(TEXTO DADO)

►

Carmen Herrando ha escrito una pequeña biografía de Pascal que es una lanzadera. Al concentrarse en las circunstancias vitales e históricas del gran polímata francés (matemático, físico, filósofo, escritor, apologeta, inventor, benefactor social…) te crea el ansia irreprimible de leerle en vivo y en directo. He vuelto a mi tomo de los Moralistas franceses. Lo que te crea, a su vez, la necesidad insoslayable de profundizar en su pensamiento, para lo que he repasado el magnífico ensayo de Peter Kreeft, que lo ordena y lo explica: Cristianismo para paganos modernos.

 

Los tres unidos son una fiesta por todo lo alto, pero la biografía de Hernando tiene el primer mérito de cursar esas invitaciones insoslayables. El perfil de Pascal que traza es más humano y más hondo que el de Chautebriand en El genio del cristianismo, aunque éste puede servir de vibrante resumen:  «Hubo un hombre que, a los doce años, con barras y redondeles, había creado las matemáticas; que, a los dieciséis, había realizado el más sabio tratado sobre las cónicas que se había visto desde la antigüedad; que, a los diecinueve, redujo a máquina una ciencia que existe toda entera en el entendimiento; que, a los veintitrés, demostró los fenómenos de la pesadez del aire y destruyó uno de los grandes errores de la física antigua; que, a esa edad en que los hombres comienzan apenas a nacer, habiendo acabado de recorrer el círculo de las ciencias humanas, se apercibió de su nada e hizo girar sus pensamientos hacia la religión; que, a partir de ese momento y hasta su muerte, que acaeció en su trigesimonono aniversario, continuamente enfermo y colmado de sufrimientos, fijó la lengua que hablaron Bossuet y Racine, dio el modelo de la más perfecta ironía como el razonamiento más poderoso; y que, finalmente, en los breves intervalos de sus males, resolvió por abstracción uno de los más altos problemas de la geometría, y dejó caer sobre el papel pensamientos que son tan divinos como humanos. Este genio tremendo se llamaba Blaise Pascal».

◄

(EXTRACTO DE DATOS)

►

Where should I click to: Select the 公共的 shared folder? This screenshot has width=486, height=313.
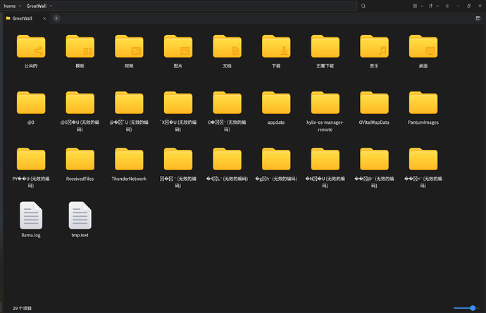(x=31, y=46)
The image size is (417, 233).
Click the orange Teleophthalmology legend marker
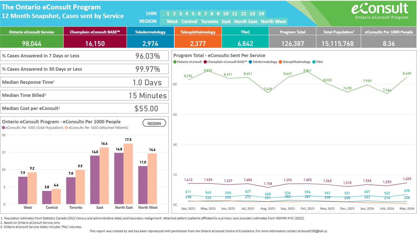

◄

(CONSIGNA DADA 1) Indica si cada afirmación coincide con el texto sobre Pascal, con sí o no y las palabras exactas del texto que lo deciden. (a) La biografía se centra en las circunstancias vitales e históricas de Pascal. (b) Según la cita de Chateaubriand, Pascal escribió su tratado sobre las cónicas a los diecinueve años. (c) El ensayo de Peter Kreeft ordena y explica el pensamiento de Pascal.
(CONSIGNA DADA 2) Retoma el texto sobre Pascal y continúalo después de su última frase.

(RESPUESTA 1)
(a) Sí: «Al concentrarse en las circunstancias vitales e históricas del gran polímata francés».
(b) No: «a los dieciséis, había realizado el más sabio tratado sobre las cónicas».
(c) Sí: «que lo ordena y lo explica».

(RESPUESTA 2)
 

¿No va a ser cierto el aforismo de Ramón Eder que constata «Los hay que por no exagerar siempre se quedan cortos», si hasta exagerando te puedes quedar cortísimo? Al encomio del vizconde de Chautebriand le falta, sobre todo, la dimensión interior de Pascal, que explora con pulso firme Carmen Herrando.

 

El cardenal Richelieu, más astuto que Stalin, decía que el abad de Saint-Cyran «era más peligroso que seis ejércitos juntos». Este maestro de Port-Royal sostuvo que «hay un espacio como seis pies de territorio de alma, en el que nunca deben poner ni imponer su imperio, ni ser temidos ni canciller ni nadie». Establecía un espacio de radical independencia frente al poder político. Normal que en la Corte se preocupasen. Pascal es un baluarte de esa independencia feroz de la conciencia frente al mundo. Su hermana Jacqueline, monja en Port-Royal, encarnó la actitud de modo ejemplar: «Sé que defender la verdad no corresponde a simples mujeres, pero, por una triste coincidencia, se puede decir que ya que los obispos tienen hoy el ánimo de simples mujeres, las simples mujeres tienen que tener entereza de obispos. […] Y si no nos corresponde a nosotras defender la verdad, nos toca morir por ella y sufrir todo lo que sea menester, antes que abandonarla».

 

La defensa de la verdad de Pascal no conoció descanso en todas las áreas del saber. Muy novelescas son sus polémicas con los jesuitas, con imprentas secretas, papeles anónimos y seudónimos en clave, rodeados de tanto éxito de público como animadversión pública. Fue otro episodio de samizdat, anterior al fenómeno antisoviético que le dio nombre, pero con las mismas características. Los católicos de la Inglaterra isabelina también fueron unos precursores.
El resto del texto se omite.